• _Work task_
Show every line of the data that contains the string "announcement".

Stored data entries:
[Start of Attachment]

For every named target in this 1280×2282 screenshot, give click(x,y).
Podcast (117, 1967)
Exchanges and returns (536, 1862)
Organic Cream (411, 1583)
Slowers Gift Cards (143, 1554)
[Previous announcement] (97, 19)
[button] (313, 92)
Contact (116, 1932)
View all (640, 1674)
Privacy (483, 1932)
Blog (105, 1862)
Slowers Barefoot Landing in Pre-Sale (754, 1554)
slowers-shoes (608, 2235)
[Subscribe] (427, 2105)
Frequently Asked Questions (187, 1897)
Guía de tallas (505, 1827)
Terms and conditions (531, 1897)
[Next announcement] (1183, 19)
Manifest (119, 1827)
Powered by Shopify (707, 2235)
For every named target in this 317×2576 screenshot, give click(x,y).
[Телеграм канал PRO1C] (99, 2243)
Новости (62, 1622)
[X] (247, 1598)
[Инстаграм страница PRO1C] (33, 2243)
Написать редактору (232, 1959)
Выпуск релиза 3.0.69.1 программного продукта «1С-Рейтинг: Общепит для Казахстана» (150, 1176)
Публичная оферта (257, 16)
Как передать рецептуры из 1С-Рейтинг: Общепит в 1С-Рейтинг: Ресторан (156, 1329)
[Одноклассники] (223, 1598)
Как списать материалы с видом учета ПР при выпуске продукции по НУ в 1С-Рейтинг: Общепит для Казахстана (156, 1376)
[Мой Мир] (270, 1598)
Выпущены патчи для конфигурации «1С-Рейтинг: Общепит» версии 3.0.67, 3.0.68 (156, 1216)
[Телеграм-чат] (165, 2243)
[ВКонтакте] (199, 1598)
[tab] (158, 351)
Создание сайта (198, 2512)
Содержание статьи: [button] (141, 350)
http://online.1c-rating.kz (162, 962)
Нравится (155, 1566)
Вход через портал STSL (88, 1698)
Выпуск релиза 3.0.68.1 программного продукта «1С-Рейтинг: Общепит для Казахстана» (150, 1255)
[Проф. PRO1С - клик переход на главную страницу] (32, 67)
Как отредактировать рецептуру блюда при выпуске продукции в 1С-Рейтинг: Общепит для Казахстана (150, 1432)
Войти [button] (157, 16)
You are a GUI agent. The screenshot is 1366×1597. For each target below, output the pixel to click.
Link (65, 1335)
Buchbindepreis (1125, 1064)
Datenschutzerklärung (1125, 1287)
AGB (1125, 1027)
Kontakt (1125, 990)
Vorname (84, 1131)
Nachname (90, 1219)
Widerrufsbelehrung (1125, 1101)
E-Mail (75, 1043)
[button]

[End of Attachment]

• _Answer space_
[Previous announcement] (97, 19)
[Next announcement] (1183, 19)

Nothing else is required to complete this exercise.